Information supplied ▸
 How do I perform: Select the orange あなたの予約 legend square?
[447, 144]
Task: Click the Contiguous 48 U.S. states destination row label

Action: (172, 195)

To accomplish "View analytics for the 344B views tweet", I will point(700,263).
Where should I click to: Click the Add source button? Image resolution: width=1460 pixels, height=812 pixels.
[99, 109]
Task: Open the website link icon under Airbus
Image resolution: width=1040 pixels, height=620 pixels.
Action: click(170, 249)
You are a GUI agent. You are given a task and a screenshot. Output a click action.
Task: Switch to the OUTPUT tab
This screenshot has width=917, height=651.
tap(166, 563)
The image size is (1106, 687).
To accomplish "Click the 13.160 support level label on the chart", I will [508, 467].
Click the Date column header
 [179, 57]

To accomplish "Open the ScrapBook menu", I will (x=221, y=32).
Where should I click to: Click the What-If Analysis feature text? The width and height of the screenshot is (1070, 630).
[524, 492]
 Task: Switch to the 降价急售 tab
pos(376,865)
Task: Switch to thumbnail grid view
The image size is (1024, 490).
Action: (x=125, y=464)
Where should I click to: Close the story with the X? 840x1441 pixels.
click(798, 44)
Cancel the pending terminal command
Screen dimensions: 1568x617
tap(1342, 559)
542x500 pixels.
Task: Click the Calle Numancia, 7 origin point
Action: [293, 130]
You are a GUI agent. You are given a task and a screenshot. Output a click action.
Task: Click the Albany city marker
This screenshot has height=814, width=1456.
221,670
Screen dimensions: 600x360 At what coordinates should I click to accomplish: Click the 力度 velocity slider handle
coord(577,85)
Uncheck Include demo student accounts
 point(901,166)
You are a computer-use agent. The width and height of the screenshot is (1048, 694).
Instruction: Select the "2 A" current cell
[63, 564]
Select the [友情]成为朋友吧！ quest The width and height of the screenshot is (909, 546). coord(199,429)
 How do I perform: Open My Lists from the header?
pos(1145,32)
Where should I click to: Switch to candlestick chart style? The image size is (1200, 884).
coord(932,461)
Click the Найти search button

Directions for this task ▸
Copy the records above, changing each "Switch" to "Change" and keeping every other character the same.

Solution to this exercise ▸
 How do I perform: Select the orange あなたの予約 legend square?
[447, 144]
Task: Click the Contiguous 48 U.S. states destination row label

Action: (172, 195)

To accomplish "View analytics for the 344B views tweet", I will point(700,263).
Where should I click to: Click the Add source button? Image resolution: width=1460 pixels, height=812 pixels.
[99, 109]
Task: Open the website link icon under Airbus
Image resolution: width=1040 pixels, height=620 pixels.
Action: click(170, 249)
You are a GUI agent. You are given a task and a screenshot. Output a click action.
Task: Change to the OUTPUT tab
This screenshot has width=917, height=651.
tap(166, 563)
The image size is (1106, 687).
To accomplish "Click the 13.160 support level label on the chart", I will [508, 467].
Click the Date column header
 [179, 57]

To accomplish "Open the ScrapBook menu", I will (x=221, y=32).
Where should I click to: Click the What-If Analysis feature text? The width and height of the screenshot is (1070, 630).
[524, 492]
 Task: Change to the 降价急售 tab
pos(376,865)
Task: Change to thumbnail grid view
The image size is (1024, 490).
Action: (x=125, y=464)
Where should I click to: Close the story with the X? 840x1441 pixels.
click(798, 44)
Cancel the pending terminal command
Screen dimensions: 1568x617
tap(1342, 559)
542x500 pixels.
Task: Click the Calle Numancia, 7 origin point
Action: [293, 130]
You are a GUI agent. You are given a task and a screenshot. Output a click action.
Task: Click the Albany city marker
This screenshot has height=814, width=1456.
221,670
Screen dimensions: 600x360 At what coordinates should I click to accomplish: Click the 力度 velocity slider handle
coord(577,85)
Uncheck Include demo student accounts
 point(901,166)
You are a computer-use agent. The width and height of the screenshot is (1048, 694).
Instruction: Select the "2 A" current cell
[63, 564]
Select the [友情]成为朋友吧！ quest The width and height of the screenshot is (909, 546). coord(199,429)
 How do I perform: Open My Lists from the header?
pos(1145,32)
Where should I click to: Change to candlestick chart style? The image size is (1200, 884).
coord(932,461)
Click the Найти search button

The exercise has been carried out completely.